Stored items

==================================================

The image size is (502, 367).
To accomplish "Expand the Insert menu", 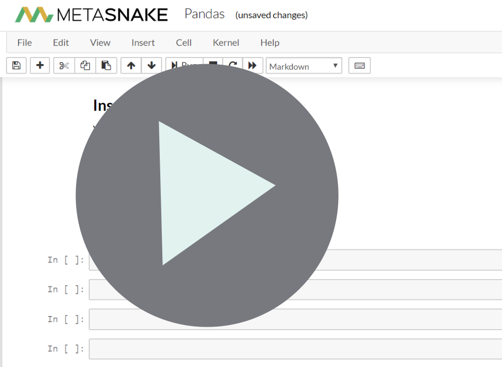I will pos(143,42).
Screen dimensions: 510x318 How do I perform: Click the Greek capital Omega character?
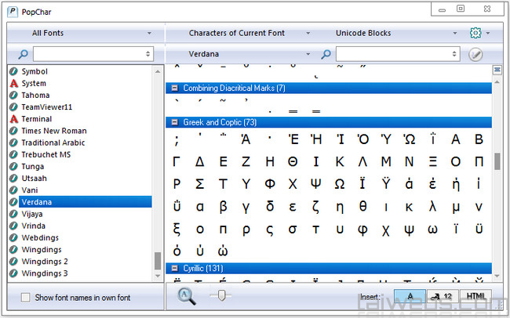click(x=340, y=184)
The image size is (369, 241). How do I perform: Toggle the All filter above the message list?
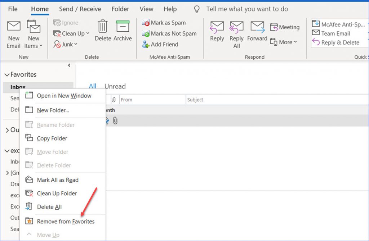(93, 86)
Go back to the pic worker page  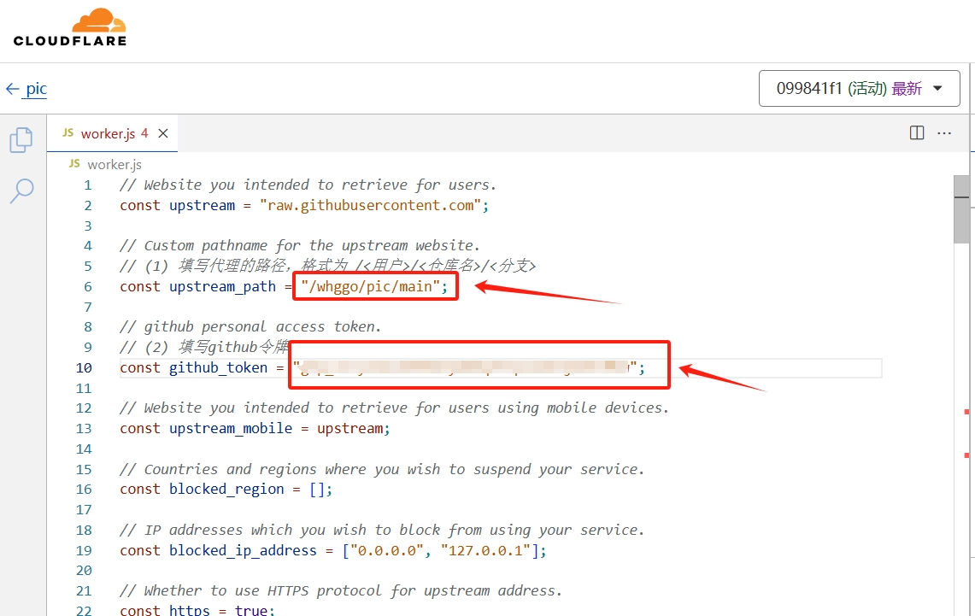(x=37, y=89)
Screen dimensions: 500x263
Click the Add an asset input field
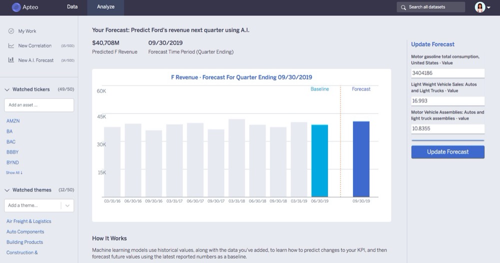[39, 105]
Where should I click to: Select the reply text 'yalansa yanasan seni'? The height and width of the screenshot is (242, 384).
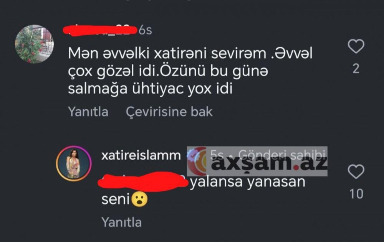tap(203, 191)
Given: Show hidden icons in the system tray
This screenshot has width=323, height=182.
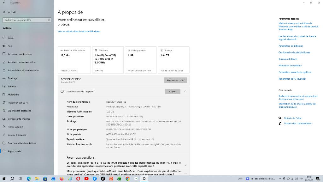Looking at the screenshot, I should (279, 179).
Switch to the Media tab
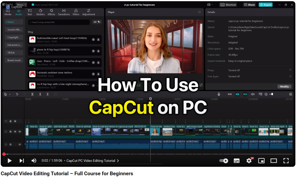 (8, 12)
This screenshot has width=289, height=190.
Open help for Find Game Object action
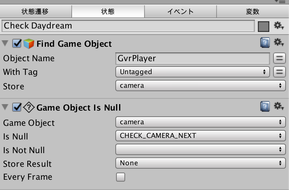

==================================================

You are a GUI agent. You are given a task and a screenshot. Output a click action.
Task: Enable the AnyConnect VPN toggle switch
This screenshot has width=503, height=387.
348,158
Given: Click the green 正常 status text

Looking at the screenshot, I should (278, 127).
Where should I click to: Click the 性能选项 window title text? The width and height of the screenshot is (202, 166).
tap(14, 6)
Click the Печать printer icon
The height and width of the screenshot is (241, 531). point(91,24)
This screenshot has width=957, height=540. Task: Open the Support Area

==================================================

* **TASK BRIEF**: From the records above, write out exactly the lines that begin at the line with "Click the Add an asset input field" and end at the line with "Given: Show hidden icons in the system tray". Pictures must not appear in the output.

* **ANSWER FOR THE TASK**:
Click the Add an asset input field
[39, 105]
Where should I click to: Select the reply text 'yalansa yanasan seni'? The height and width of the screenshot is (242, 384).
tap(203, 191)
Given: Show hidden icons in the system tray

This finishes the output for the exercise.